Social Support and Patterns of Institutionalization Among Older Adults: A Longitudinal Study


OBJECTIVES

To identify participants living at home and to estimate the risk of their transition into an institutional setting.

DESIGN

Prospective cohort study from the National Health and Aging Trends Study (NHATS), a nationally representative survey of US adults aged 65 and older.

SETTING

US national sample.

PARTICIPANTS

A total of 4712 NHATS participants were living at home in 2011. Residential transitions were described every year through 2017.

MEASUREMENTS

The primary outcome was transition time into an institutional setting. Primary predictors were social support factors (living spouse, lives with others, presence of social network, and participation in social activities). Covariates included age, sex, race, cognitive status, functional disability, multimorbidity, and Medicaid enrollment. A Fine and Gray hazards model estimated the risk of transition into an institutional setting, with death before institutionalization considered a competing risk.

RESULTS

In 2011, 4712 NHATS participants were living at home (78 ± 8 y; 57% female; 80% white; 10% probable dementia; 7% with three or more activities of daily living disabilities). By 2017, 58% remained at home, 17% had either transitioned to an institution or died in an institution, and 25% died before institutionalization. In multivariable analyses that adjusted for age, sex, race, cognitive status, functional disability, multimorbidity, and Medicaid enrollment, participants were more likely to move out of the home into an institution if they had no social network (0 vs three or more people; subhazard ratio [sHR] = 1.8; 95% confidence interval [CI] = 1.2–2.5; P = .003) or lived alone (sHR = 1.9; 95% CI = 1.6–2.2; P < .0001).

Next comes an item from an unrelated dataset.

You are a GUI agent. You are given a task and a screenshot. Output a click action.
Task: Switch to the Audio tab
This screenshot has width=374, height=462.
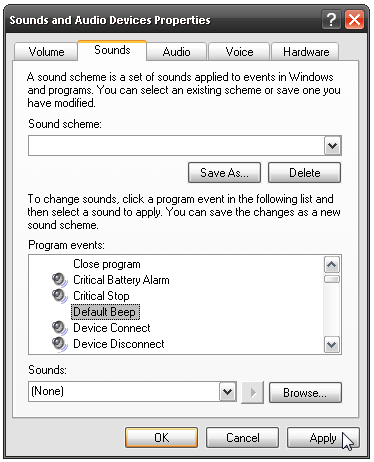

Older adults who enjoyed going to the movies, dinner, or the casino and visiting family or friends had a lower probability of institutionalization compared with participants who did not enjoy these activities or did not visit family or friends (adjusted sHR = .7; 95% CI = .6–.9; adjusted sHR = .7; 95% CI = .6–.9, respectively).

CONCLUSION

Policy initiatives should target older adults with limited social support to reduce the risk of moving from home into an institution.